===== Listed records =====

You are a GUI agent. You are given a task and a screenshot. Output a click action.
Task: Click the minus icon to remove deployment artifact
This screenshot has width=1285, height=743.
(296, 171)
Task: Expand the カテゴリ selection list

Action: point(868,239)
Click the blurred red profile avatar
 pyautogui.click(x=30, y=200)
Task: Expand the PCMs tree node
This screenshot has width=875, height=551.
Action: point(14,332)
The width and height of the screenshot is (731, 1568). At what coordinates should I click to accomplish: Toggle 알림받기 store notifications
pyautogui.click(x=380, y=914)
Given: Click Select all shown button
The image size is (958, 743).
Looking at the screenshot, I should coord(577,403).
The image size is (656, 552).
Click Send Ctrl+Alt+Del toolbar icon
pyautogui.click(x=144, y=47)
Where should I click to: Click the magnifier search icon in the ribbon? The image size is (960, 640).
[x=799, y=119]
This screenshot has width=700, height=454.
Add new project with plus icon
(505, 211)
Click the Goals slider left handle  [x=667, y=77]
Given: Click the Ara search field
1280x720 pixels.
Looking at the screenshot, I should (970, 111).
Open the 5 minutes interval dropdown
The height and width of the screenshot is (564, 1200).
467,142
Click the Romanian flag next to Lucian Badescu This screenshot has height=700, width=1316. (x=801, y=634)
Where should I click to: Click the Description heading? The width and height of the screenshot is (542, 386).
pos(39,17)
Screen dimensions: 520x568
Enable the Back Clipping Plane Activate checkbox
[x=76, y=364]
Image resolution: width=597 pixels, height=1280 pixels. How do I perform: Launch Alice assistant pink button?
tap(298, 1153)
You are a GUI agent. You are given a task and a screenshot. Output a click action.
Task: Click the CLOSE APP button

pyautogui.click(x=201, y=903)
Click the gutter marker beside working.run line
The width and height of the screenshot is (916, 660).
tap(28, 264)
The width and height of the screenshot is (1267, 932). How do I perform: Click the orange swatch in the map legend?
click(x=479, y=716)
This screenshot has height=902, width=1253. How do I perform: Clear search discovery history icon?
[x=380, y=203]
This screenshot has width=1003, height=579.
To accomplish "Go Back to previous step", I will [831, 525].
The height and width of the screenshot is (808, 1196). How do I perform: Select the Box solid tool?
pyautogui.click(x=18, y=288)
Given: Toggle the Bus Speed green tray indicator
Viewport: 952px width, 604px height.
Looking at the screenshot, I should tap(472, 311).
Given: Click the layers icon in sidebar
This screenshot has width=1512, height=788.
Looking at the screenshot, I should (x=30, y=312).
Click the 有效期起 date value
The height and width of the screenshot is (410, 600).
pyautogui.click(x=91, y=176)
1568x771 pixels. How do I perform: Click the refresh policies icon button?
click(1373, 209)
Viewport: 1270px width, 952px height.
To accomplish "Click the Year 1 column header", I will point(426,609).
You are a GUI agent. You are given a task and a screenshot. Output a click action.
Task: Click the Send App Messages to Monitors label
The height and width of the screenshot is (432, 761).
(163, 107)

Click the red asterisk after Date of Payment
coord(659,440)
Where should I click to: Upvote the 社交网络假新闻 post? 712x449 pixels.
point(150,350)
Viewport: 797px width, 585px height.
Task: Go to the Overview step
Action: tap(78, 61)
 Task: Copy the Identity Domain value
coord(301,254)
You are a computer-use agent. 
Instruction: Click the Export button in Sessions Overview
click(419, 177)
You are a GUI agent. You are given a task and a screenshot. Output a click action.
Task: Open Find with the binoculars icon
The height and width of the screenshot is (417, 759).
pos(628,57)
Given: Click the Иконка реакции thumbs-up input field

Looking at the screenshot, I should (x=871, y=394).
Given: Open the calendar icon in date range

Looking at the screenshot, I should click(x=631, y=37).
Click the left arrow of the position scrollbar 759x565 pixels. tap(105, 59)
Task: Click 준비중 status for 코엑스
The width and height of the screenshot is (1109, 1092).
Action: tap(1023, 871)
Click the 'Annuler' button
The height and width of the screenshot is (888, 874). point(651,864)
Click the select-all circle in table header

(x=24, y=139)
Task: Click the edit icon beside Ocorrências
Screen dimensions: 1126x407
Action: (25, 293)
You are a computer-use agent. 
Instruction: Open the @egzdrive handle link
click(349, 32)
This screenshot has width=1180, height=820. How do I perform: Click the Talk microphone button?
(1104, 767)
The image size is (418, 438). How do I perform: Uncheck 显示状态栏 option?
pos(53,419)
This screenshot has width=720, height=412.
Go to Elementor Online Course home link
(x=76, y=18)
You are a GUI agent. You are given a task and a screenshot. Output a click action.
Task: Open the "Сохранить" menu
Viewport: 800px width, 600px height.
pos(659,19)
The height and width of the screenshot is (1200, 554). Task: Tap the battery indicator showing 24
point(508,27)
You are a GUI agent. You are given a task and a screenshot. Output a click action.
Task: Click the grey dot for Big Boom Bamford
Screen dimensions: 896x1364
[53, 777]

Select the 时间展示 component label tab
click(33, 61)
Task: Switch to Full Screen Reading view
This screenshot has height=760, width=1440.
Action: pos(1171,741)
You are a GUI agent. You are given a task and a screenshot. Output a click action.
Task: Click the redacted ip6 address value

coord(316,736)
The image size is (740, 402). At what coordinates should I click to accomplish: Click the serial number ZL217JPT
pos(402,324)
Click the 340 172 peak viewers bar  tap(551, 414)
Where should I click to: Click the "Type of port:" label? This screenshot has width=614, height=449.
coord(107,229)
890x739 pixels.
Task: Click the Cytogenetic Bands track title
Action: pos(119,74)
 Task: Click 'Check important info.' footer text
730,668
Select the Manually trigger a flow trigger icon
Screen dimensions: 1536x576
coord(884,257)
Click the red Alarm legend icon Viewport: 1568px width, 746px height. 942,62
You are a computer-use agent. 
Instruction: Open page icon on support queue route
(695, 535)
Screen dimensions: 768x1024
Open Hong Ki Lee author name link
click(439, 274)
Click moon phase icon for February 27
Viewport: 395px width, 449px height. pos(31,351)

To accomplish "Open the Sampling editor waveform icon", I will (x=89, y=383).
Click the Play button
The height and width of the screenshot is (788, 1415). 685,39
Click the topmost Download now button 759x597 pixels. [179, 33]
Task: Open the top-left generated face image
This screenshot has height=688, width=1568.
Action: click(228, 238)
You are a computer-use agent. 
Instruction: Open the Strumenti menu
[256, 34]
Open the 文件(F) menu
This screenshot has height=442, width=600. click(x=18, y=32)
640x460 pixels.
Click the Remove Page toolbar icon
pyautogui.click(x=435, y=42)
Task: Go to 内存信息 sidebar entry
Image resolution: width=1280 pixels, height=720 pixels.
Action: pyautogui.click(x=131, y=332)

=====

What is being asked: Reproduce every line above. Keep it exact.

Answer space:
You are a GUI agent. You are given a task and a screenshot. Output a click action.
Task: Click the minus icon to remove deployment artifact
This screenshot has width=1285, height=743.
(296, 171)
Task: Expand the カテゴリ selection list

Action: point(868,239)
Click the blurred red profile avatar
 pyautogui.click(x=30, y=200)
Task: Expand the PCMs tree node
This screenshot has width=875, height=551.
Action: point(14,332)
The width and height of the screenshot is (731, 1568). At what coordinates should I click to accomplish: Toggle 알림받기 store notifications
pyautogui.click(x=380, y=914)
Given: Click Select all shown button
The image size is (958, 743).
Looking at the screenshot, I should coord(577,403).
The image size is (656, 552).
Click Send Ctrl+Alt+Del toolbar icon
pyautogui.click(x=144, y=47)
Where should I click to: Click the magnifier search icon in the ribbon? The image size is (960, 640).
[x=799, y=119]
This screenshot has width=700, height=454.
Add new project with plus icon
(505, 211)
Click the Goals slider left handle  [x=667, y=77]
Given: Click the Ara search field
1280x720 pixels.
Looking at the screenshot, I should (970, 111).
Open the 5 minutes interval dropdown
The height and width of the screenshot is (564, 1200).
467,142
Click the Romanian flag next to Lucian Badescu This screenshot has height=700, width=1316. (x=801, y=634)
Where should I click to: Click the Description heading? The width and height of the screenshot is (542, 386).
pos(39,17)
Screen dimensions: 520x568
Enable the Back Clipping Plane Activate checkbox
[x=76, y=364]
Image resolution: width=597 pixels, height=1280 pixels. How do I perform: Launch Alice assistant pink button?
tap(298, 1153)
You are a GUI agent. You are given a task and a screenshot. Output a click action.
Task: Click the CLOSE APP button

pyautogui.click(x=201, y=903)
Click the gutter marker beside working.run line
The width and height of the screenshot is (916, 660).
tap(28, 264)
The width and height of the screenshot is (1267, 932). How do I perform: Click the orange swatch in the map legend?
click(x=479, y=716)
This screenshot has height=902, width=1253. How do I perform: Clear search discovery history icon?
[x=380, y=203]
This screenshot has width=1003, height=579.
To accomplish "Go Back to previous step", I will [831, 525].
The height and width of the screenshot is (808, 1196). How do I perform: Select the Box solid tool?
pyautogui.click(x=18, y=288)
Given: Toggle the Bus Speed green tray indicator
Viewport: 952px width, 604px height.
Looking at the screenshot, I should tap(472, 311).
Given: Click the layers icon in sidebar
This screenshot has width=1512, height=788.
Looking at the screenshot, I should (x=30, y=312).
Click the 有效期起 date value
The height and width of the screenshot is (410, 600).
pyautogui.click(x=91, y=176)
1568x771 pixels. How do I perform: Click the refresh policies icon button?
click(1373, 209)
Viewport: 1270px width, 952px height.
To accomplish "Click the Year 1 column header", I will point(426,609).
You are a GUI agent. You are given a task and a screenshot. Output a click action.
Task: Click the Send App Messages to Monitors label
The height and width of the screenshot is (432, 761).
(163, 107)

Click the red asterisk after Date of Payment
coord(659,440)
Where should I click to: Upvote the 社交网络假新闻 post? 712x449 pixels.
point(150,350)
Viewport: 797px width, 585px height.
Task: Go to the Overview step
Action: tap(78, 61)
 Task: Copy the Identity Domain value
coord(301,254)
You are a computer-use agent. 
Instruction: Click the Export button in Sessions Overview
click(419, 177)
You are a GUI agent. You are given a task and a screenshot. Output a click action.
Task: Open Find with the binoculars icon
The height and width of the screenshot is (417, 759).
pos(628,57)
Given: Click the Иконка реакции thumbs-up input field

Looking at the screenshot, I should (x=871, y=394).
Given: Open the calendar icon in date range

Looking at the screenshot, I should click(x=631, y=37).
Click the left arrow of the position scrollbar 759x565 pixels. tap(105, 59)
Task: Click 준비중 status for 코엑스
The width and height of the screenshot is (1109, 1092).
Action: tap(1023, 871)
Click the 'Annuler' button
The height and width of the screenshot is (888, 874). point(651,864)
Click the select-all circle in table header

(x=24, y=139)
Task: Click the edit icon beside Ocorrências
Screen dimensions: 1126x407
Action: (25, 293)
You are a computer-use agent. 
Instruction: Open the @egzdrive handle link
click(349, 32)
This screenshot has width=1180, height=820. How do I perform: Click the Talk microphone button?
(1104, 767)
The image size is (418, 438). How do I perform: Uncheck 显示状态栏 option?
pos(53,419)
This screenshot has width=720, height=412.
Go to Elementor Online Course home link
(x=76, y=18)
You are a GUI agent. You are given a task and a screenshot. Output a click action.
Task: Open the "Сохранить" menu
Viewport: 800px width, 600px height.
pos(659,19)
The height and width of the screenshot is (1200, 554). Task: Tap the battery indicator showing 24
point(508,27)
You are a GUI agent. You are given a task and a screenshot. Output a click action.
Task: Click the grey dot for Big Boom Bamford
Screen dimensions: 896x1364
[53, 777]

Select the 时间展示 component label tab
click(33, 61)
Task: Switch to Full Screen Reading view
This screenshot has height=760, width=1440.
Action: pos(1171,741)
You are a GUI agent. You are given a task and a screenshot. Output a click action.
Task: Click the redacted ip6 address value

coord(316,736)
The image size is (740, 402). At what coordinates should I click to accomplish: Click the serial number ZL217JPT
pos(402,324)
Click the 340 172 peak viewers bar  tap(551, 414)
Where should I click to: Click the "Type of port:" label? This screenshot has width=614, height=449.
coord(107,229)
890x739 pixels.
Task: Click the Cytogenetic Bands track title
Action: pos(119,74)
 Task: Click 'Check important info.' footer text
730,668
Select the Manually trigger a flow trigger icon
Screen dimensions: 1536x576
coord(884,257)
Click the red Alarm legend icon Viewport: 1568px width, 746px height. 942,62
You are a computer-use agent. 
Instruction: Open page icon on support queue route
(695, 535)
Screen dimensions: 768x1024
Open Hong Ki Lee author name link
click(439, 274)
Click moon phase icon for February 27
Viewport: 395px width, 449px height. pos(31,351)

To accomplish "Open the Sampling editor waveform icon", I will (x=89, y=383).
Click the Play button
The height and width of the screenshot is (788, 1415). 685,39
Click the topmost Download now button 759x597 pixels. [179, 33]
Task: Open the top-left generated face image
This screenshot has height=688, width=1568.
Action: click(228, 238)
You are a computer-use agent. 
Instruction: Open the Strumenti menu
[256, 34]
Open the 文件(F) menu
This screenshot has height=442, width=600. click(x=18, y=32)
640x460 pixels.
Click the Remove Page toolbar icon
pyautogui.click(x=435, y=42)
Task: Go to 内存信息 sidebar entry
Image resolution: width=1280 pixels, height=720 pixels.
Action: pyautogui.click(x=131, y=332)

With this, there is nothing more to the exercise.